Now look, I know there are concerns. There are always concerns when something changes in football. Some folks are worried about whether everyone will be able to access it, whether internet speeds will hold up, whether there will be technical glitches that spoil the experience. Those are legitimate questions. But technology has come so far from where it was even five years ago. Streaming isn't the experimental thing it used to be. Millions of people stream thousands of hours of content every single day without major problems. Football, frankly, is no different than any other live broadcast now. The infrastructure is there. The capability is there. What matters is whether the commitment is there from Netflix to do it right, and everything they've said and done so far suggests they understand the responsibility of putting an NFL game in front of fans.
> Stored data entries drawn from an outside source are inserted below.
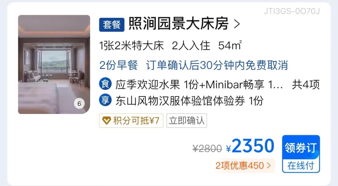Screen dimensions: 338x186
Task: Tap the 立即确认 instant confirmation tag
Action: click(x=187, y=121)

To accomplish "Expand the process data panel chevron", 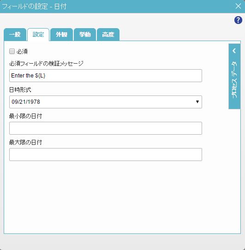I will (234, 51).
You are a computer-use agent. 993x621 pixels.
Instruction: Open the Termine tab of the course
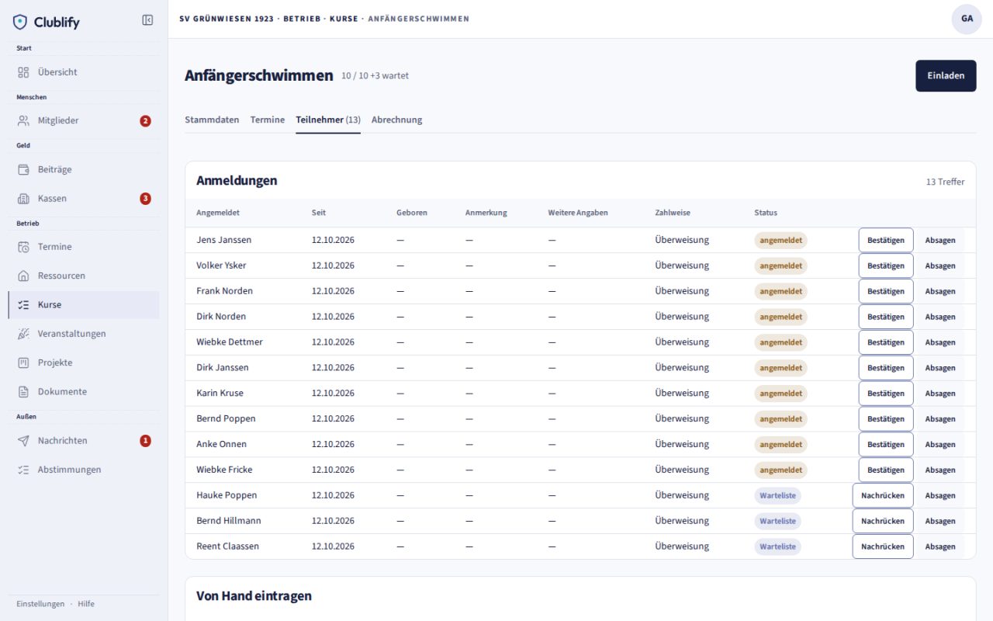268,120
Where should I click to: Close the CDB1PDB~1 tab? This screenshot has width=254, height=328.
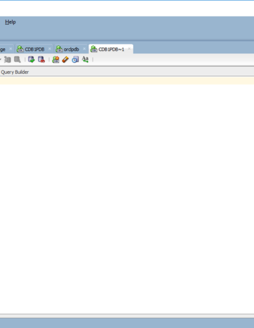(x=129, y=49)
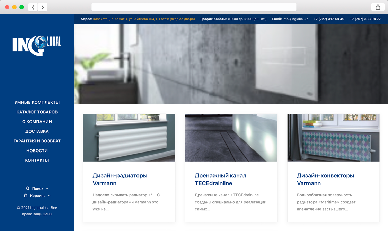This screenshot has width=388, height=231.
Task: Click the browser address bar
Action: click(x=194, y=7)
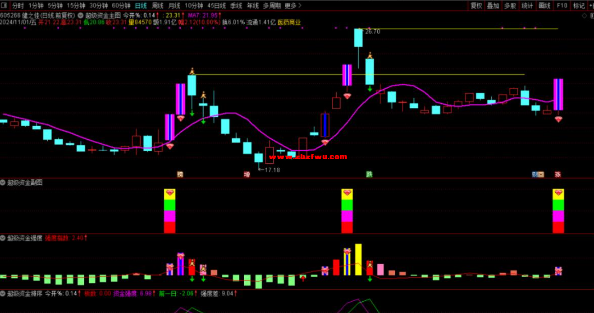Expand the 超级资金主图 indicator dropdown
This screenshot has height=313, width=594.
pyautogui.click(x=81, y=15)
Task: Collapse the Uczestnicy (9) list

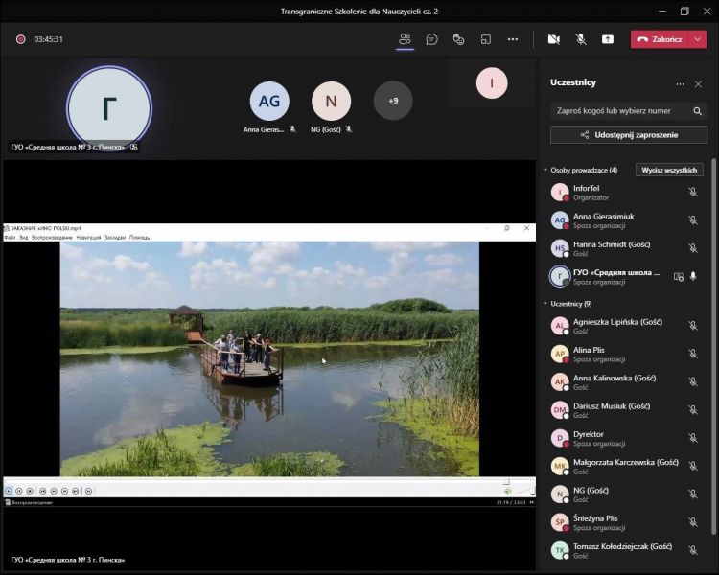Action: click(x=545, y=304)
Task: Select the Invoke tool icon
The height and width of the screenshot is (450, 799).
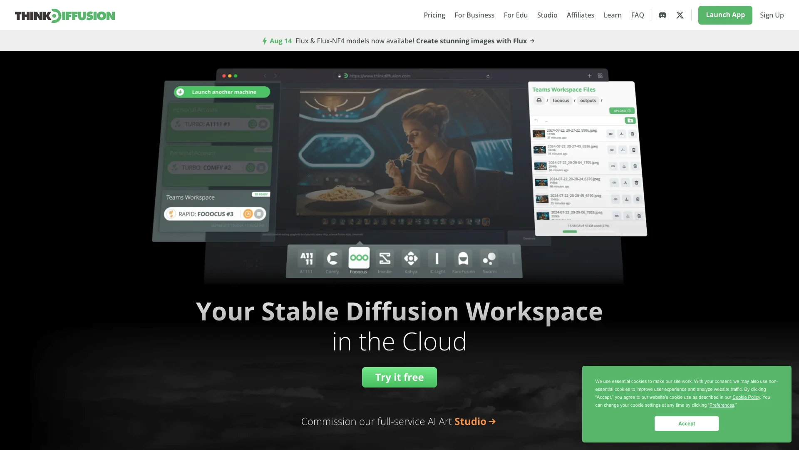Action: coord(385,258)
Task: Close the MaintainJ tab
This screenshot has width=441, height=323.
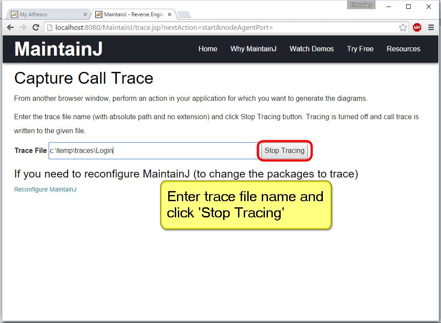Action: (x=170, y=14)
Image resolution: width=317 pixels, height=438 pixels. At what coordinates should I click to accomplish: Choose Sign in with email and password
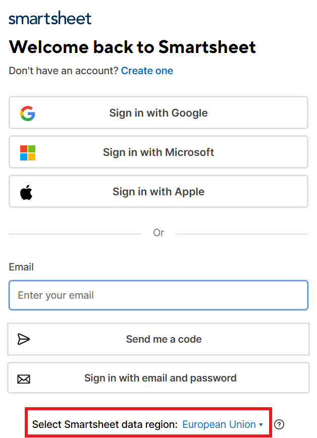pos(160,378)
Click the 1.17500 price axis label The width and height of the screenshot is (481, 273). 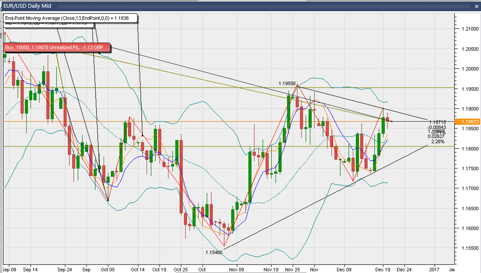(x=468, y=169)
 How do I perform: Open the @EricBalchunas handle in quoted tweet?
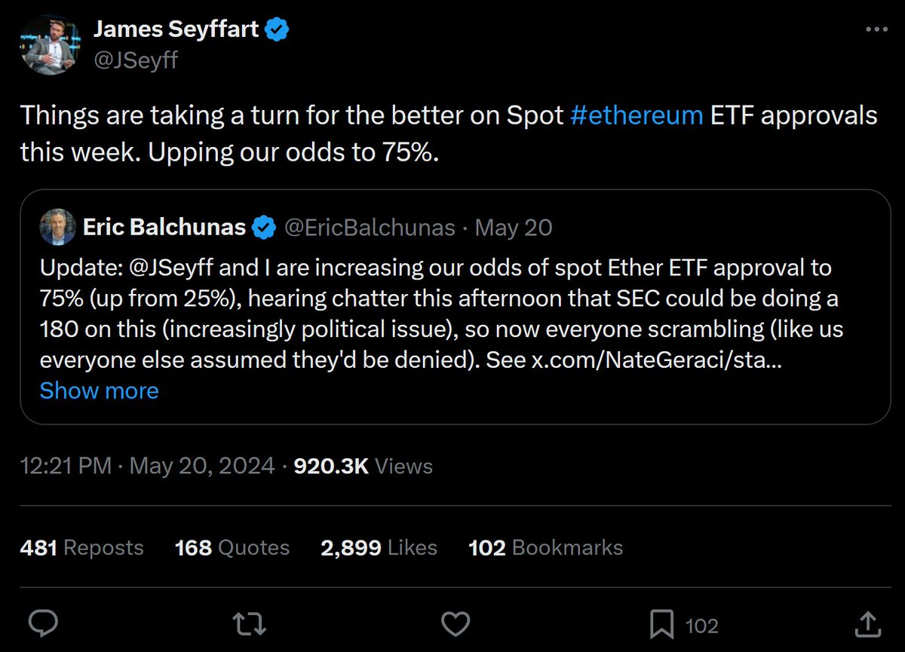point(369,228)
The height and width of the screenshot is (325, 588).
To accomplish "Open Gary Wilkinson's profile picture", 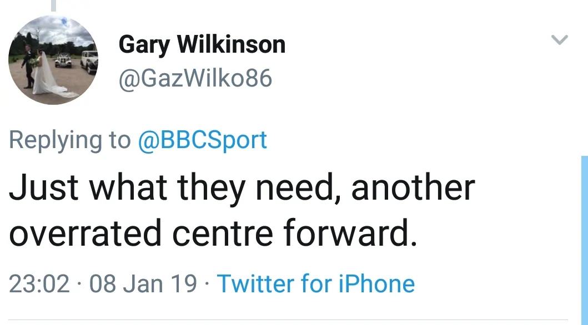I will point(53,60).
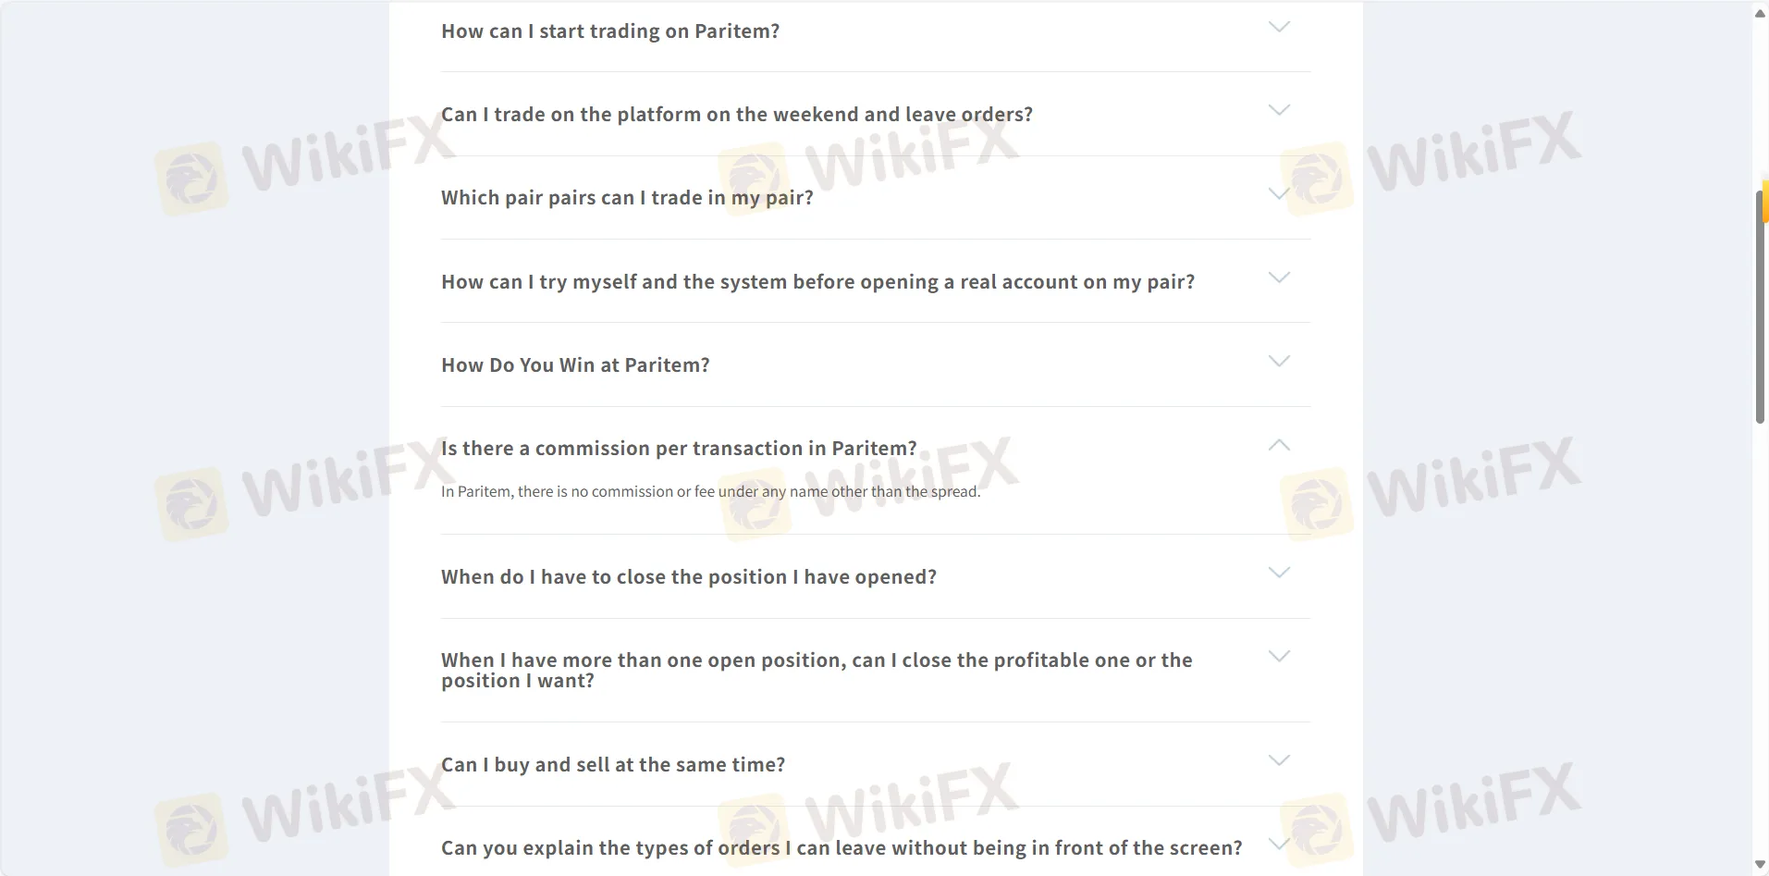Image resolution: width=1769 pixels, height=876 pixels.
Task: Click the scroll up arrow of page scrollbar
Action: (1760, 13)
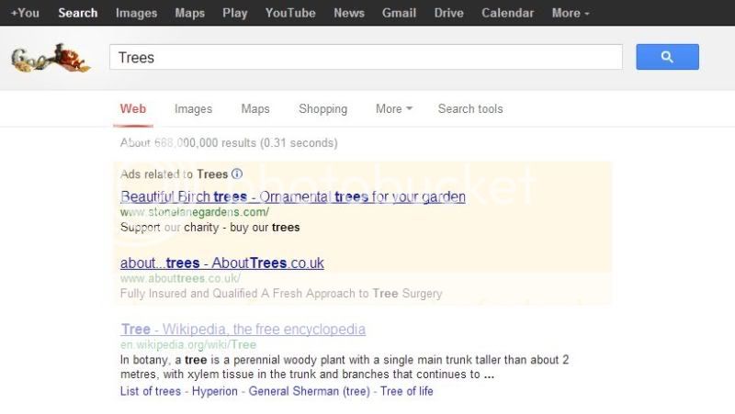The width and height of the screenshot is (735, 414).
Task: Select the Web results tab
Action: click(x=133, y=109)
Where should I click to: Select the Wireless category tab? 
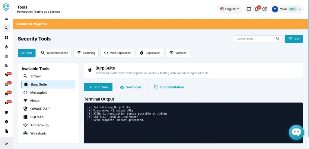click(x=178, y=53)
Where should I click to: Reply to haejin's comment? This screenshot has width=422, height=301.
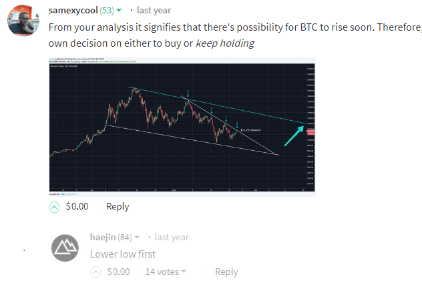pos(226,272)
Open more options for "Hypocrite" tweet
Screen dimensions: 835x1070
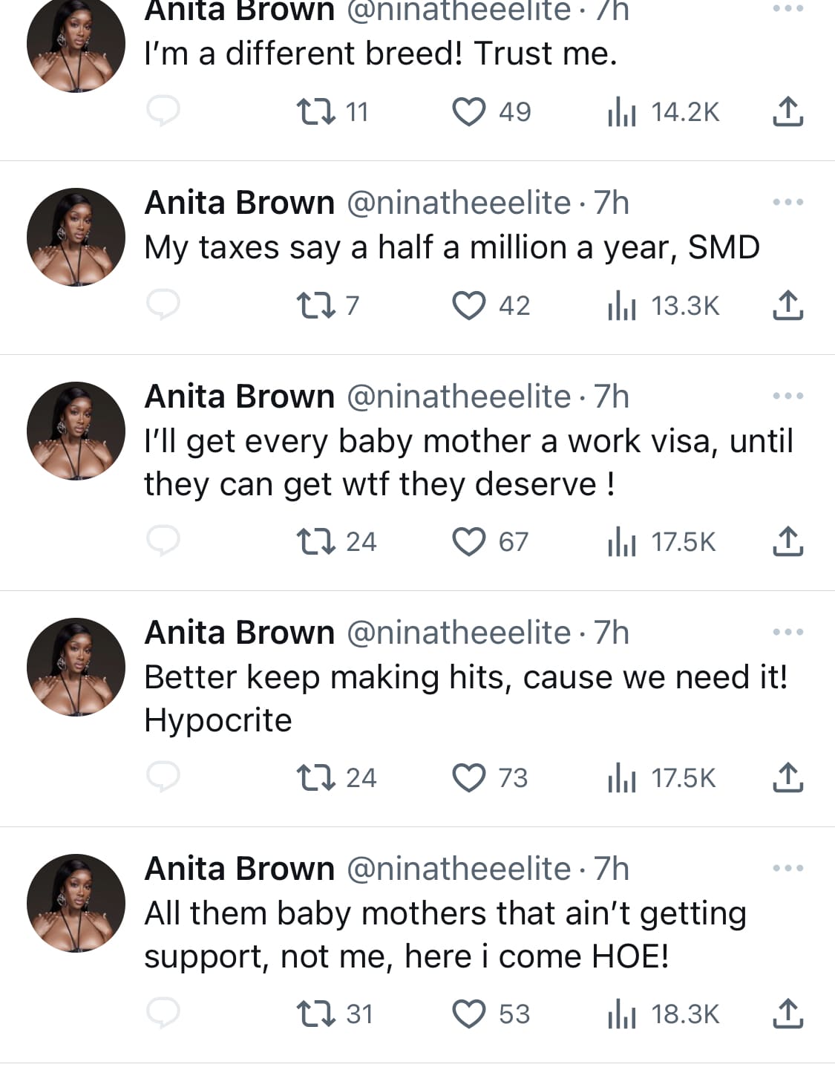787,632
There's also the question of what this means for cable and traditional broadcasting. Change is scary when you've benefited from the status quo. But here's the truth: cable has been losing viewers for years. It's not the NFL's fault. It's not Netflix's fault. It's just the reality of how the world works now. The NFL has an obligation to put its product in front of as many people as possible, and if that means partnerships with streaming services, then so be it. The folks who have cable and love their cable broadcasts are still going to get their games. The traditional broadcast windows aren't going anywhere. This is additive. This is about growing the pie, not stealing slices from it.

What this Thanksgiving Eve game between Green Bay and Los Angeles really represents is the NFL saying we trust you, the fan, to follow us wherever we go because you love this game. We trust you to be there on Netflix just like you've been there on CBS and FOX and ABC. We trust you to understand that progress and tradition don't have to be enemies. We trust you to embrace innovation while still honoring what makes football special. That's a pretty bold statement, and it's one that shows real confidence in the sport and in the people who watch it.

So when that schedule came out and fans saw the Packers and Rams on Netflix for Thanksgiving Eve, what they were really seeing was the future knocking on the door. Not a door that locks out the past, not a door that says forget everything you loved about football being there when you got home from work or when you gathered around the TV with family. No, this is a door that opens up to more access, more opportunities, more ways to be a part of this incredible sport that we all love so much. The game itself doesn't change. The passion doesn't change. The rivalry doesn't change. What changes is how you get to experience it, and that, my friends, is something to get excited about.